Using pretty much any box score number, Thomas has been as productive as any receiver in football. And the same story continues if you dive deeper into advanced data and PFF grades.

Michael Thomas Since Entering the NFL in 2016
Receiving grade Rec. Yds Yds per route run TD 1st downs
Michael Thomas 93.8 (2nd) 470 (1st) 5,512 (2nd) 2.5 (2nd) 32 (T-5th) 299 (1st)

*Regular season only

Only Julio Jones can top the 93.8 PFF receiving grade Thomas has earned since entering the league, and nobody has been as efficient at moving the chains.

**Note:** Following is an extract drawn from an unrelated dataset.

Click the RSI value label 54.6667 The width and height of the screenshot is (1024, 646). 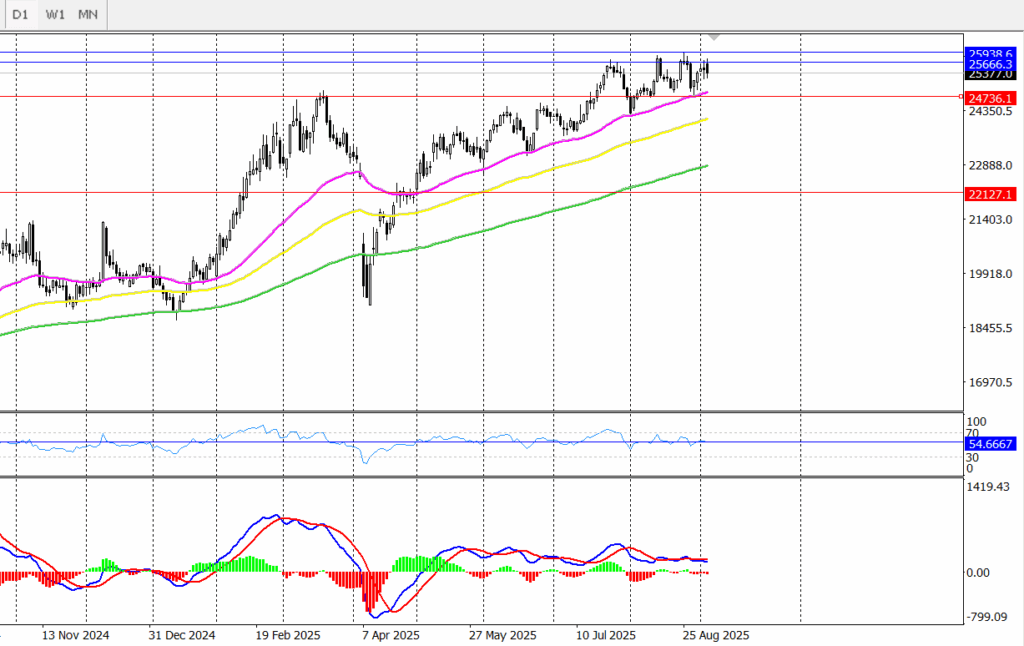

With 299 first-down catches, Thomas has 13 more than any other receiver in the league, and there are only six other wideouts over that span who have even topped 200. He has the highest catch rate of catchable targets (93.8%) of any receiver with 400-plus targets, the third-highest rate of any receiver with 300 or more and the lowest drop-rate (3.0%) of that group. In terms of yards per route run — a statistic absolutely owned by Julio Jones over his career — Thomas' average of 2.5 ranks second only to Jones since 2016.

So where does the criticism come from?

Ignoring the idea that he provokes some of it on social media, Thomas effectively suffers stylistically compared to some other players in the same way Tom Brady and Drew Brees always have. “All they do is dink and dunk underneath, system players!” For as silly as that is as a true criticism, what it does is articulate a stylistic preference we have as consumers of football for exciting players.